その狂気は燎原の火の如し
上辺だけの優しさなんていくらでも取り繕える。愛想笑いを張り付けて、腰を低くし、なるべく柔らかい声音を意識しつつ、耳障りの良い世辞を淀みなく述べるのだ。これだけで大抵の大人には可愛がられるし、初対面相手でも警戒心を抱かれにくく、角が立たない。
あいつはそこまでの世渡り術を既に心得ているくせに、自分にだけはわざと突っ掛かってくる。否、取り繕う努力や気遣いさえ見当たらない。ぞんざいに扱われる己の存在など、彼にとっては眼中に入れたくもないんだろう。
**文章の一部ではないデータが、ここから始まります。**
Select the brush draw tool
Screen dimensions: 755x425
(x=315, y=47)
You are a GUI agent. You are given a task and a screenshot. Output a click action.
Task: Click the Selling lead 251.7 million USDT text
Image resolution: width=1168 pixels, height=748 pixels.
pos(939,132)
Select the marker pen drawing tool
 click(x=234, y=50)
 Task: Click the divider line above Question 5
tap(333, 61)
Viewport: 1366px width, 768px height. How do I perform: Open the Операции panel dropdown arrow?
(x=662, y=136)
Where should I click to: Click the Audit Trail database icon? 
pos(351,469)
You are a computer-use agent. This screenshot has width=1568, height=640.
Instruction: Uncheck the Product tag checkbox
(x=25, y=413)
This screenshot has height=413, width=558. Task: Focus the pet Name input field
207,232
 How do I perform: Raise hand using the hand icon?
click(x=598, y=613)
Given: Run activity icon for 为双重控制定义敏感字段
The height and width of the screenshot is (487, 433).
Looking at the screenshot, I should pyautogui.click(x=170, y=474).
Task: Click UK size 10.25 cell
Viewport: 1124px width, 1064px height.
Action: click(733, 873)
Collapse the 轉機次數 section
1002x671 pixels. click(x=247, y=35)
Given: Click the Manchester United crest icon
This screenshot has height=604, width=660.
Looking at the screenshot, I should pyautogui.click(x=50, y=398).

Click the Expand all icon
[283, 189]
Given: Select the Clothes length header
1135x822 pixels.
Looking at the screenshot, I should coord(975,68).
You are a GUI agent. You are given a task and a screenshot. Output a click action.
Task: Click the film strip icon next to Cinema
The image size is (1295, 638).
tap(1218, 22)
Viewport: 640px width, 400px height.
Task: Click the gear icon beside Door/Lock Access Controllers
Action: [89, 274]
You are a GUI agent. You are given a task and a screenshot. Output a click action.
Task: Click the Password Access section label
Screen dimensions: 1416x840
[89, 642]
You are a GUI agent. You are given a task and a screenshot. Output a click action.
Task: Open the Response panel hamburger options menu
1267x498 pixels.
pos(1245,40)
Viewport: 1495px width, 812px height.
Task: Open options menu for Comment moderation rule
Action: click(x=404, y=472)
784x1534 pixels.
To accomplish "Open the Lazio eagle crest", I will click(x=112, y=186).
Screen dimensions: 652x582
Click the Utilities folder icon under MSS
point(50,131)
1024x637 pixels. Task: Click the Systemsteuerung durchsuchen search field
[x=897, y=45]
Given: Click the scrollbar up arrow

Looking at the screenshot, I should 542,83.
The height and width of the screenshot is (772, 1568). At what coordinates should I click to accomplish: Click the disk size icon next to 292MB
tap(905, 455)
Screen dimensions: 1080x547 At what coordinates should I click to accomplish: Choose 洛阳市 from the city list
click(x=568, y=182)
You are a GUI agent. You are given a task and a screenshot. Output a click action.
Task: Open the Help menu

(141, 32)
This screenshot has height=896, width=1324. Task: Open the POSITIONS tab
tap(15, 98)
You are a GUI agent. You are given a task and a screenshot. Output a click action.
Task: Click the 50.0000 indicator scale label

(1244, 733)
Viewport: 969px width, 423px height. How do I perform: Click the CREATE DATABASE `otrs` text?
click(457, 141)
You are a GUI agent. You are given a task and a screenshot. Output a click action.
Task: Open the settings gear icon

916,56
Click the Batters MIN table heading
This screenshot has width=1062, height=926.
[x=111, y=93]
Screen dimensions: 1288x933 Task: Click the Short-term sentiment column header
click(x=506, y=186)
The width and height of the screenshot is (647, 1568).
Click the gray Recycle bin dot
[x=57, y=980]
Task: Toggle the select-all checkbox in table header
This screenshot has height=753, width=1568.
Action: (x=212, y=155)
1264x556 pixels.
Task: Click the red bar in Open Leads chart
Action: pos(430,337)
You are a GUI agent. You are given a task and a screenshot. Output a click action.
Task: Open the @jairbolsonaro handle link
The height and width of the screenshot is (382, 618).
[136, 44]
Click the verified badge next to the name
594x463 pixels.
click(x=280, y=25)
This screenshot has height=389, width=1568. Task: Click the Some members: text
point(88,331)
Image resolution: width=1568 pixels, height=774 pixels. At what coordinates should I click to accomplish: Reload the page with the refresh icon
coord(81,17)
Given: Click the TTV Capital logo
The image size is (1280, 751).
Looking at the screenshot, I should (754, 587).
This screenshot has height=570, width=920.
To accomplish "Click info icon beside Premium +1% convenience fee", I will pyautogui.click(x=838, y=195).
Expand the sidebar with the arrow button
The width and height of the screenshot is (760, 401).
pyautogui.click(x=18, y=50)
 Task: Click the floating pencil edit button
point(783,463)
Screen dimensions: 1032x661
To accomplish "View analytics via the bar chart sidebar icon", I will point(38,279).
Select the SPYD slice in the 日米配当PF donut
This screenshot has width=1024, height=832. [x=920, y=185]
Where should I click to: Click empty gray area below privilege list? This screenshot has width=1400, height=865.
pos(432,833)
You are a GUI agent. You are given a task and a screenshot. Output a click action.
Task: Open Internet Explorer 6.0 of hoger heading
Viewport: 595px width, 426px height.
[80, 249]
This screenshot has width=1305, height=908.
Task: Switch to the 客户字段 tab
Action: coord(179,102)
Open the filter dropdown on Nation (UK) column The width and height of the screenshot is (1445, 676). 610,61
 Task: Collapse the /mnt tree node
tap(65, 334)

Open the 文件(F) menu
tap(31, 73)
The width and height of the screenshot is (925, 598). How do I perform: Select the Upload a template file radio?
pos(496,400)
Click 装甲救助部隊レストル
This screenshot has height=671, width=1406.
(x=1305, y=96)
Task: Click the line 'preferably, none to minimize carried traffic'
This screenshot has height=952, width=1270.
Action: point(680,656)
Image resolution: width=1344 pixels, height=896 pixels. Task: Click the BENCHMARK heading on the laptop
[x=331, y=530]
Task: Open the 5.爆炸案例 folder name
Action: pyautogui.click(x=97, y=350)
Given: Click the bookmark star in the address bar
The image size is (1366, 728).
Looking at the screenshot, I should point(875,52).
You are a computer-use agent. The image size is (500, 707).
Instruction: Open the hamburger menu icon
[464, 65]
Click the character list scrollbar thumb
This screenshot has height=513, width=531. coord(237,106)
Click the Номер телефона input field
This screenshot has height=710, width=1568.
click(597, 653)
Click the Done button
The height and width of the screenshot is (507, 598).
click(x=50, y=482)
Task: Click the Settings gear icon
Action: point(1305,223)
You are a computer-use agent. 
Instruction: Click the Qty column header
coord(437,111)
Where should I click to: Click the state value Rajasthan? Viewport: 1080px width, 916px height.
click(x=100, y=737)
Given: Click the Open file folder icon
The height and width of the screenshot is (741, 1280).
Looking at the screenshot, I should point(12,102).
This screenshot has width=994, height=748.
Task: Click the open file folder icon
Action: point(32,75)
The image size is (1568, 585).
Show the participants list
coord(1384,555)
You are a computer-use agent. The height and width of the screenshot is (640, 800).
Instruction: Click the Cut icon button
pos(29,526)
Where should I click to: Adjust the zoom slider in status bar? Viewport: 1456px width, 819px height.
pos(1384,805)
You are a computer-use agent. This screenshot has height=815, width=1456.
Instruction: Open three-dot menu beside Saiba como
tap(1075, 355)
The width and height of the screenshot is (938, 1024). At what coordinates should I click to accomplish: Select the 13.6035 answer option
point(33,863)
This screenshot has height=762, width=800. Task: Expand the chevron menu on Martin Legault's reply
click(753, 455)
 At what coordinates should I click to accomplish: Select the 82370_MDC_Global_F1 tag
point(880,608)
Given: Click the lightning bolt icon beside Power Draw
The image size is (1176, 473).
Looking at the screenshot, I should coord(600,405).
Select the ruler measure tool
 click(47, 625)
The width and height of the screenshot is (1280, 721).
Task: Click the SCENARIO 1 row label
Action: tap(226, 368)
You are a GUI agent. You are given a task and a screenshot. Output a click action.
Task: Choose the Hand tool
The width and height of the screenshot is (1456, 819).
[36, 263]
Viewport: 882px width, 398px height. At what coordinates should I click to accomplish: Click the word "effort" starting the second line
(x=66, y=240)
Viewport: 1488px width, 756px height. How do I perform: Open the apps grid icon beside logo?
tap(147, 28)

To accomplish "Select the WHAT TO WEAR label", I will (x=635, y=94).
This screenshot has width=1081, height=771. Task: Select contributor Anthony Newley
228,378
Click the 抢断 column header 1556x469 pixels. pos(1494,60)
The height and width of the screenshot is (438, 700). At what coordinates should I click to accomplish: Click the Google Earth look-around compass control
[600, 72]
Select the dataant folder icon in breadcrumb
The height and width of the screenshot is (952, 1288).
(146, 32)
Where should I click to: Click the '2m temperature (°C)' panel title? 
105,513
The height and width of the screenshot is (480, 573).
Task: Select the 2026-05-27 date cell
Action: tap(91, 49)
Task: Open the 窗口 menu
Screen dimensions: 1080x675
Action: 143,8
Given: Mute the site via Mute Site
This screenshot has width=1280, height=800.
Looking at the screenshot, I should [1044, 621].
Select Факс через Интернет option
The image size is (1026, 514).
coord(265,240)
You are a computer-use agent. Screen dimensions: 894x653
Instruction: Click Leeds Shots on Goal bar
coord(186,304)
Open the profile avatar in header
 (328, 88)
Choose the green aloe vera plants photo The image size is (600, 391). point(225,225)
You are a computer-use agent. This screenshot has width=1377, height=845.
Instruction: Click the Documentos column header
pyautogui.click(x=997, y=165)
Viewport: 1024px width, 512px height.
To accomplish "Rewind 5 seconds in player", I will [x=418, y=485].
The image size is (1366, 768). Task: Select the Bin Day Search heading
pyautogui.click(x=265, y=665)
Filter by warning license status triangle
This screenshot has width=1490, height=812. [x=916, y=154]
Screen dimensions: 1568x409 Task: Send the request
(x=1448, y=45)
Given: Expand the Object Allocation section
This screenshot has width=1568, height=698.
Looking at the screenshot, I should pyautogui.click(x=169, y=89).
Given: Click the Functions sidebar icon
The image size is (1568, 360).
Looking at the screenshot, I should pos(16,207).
遠くの景色にあいつの後ろ姿を見つけたので、脊髄反射的に近づいて声を掛けた。足音を立てたくなかったので宙を舞い、真後ろから名前を呼びつけた。
「白龍!」
真っ白の装束に覆われた肩を叩こうとしたが、寸でそれは叶わなかった。代わりに自分へ差し出されたのは鈍色に光る切っ先だ。陽光を受けたそれはぎらりと殺気を纏わせている。
「んだよ、おっかねえな」
「……何用ですか?」
頬を掠めかけた先端を交わしつつ、藍色の丸い頭頂部を見下ろした。金色の冠からたなびく飾り紐が呑気にゆらゆらと揺れるさまが、大層場違いに思える。
「別に? 見つけたから話しかけただけ」
「……特にご用件がないのであれば失礼します」
「おいおい、釣れねえなー」
白龍は差し向けた凶器の柄を持ち直して体を反転させていた。再び呆気なく向けられた背中は自分を拒絶する意思そのものみたいだ。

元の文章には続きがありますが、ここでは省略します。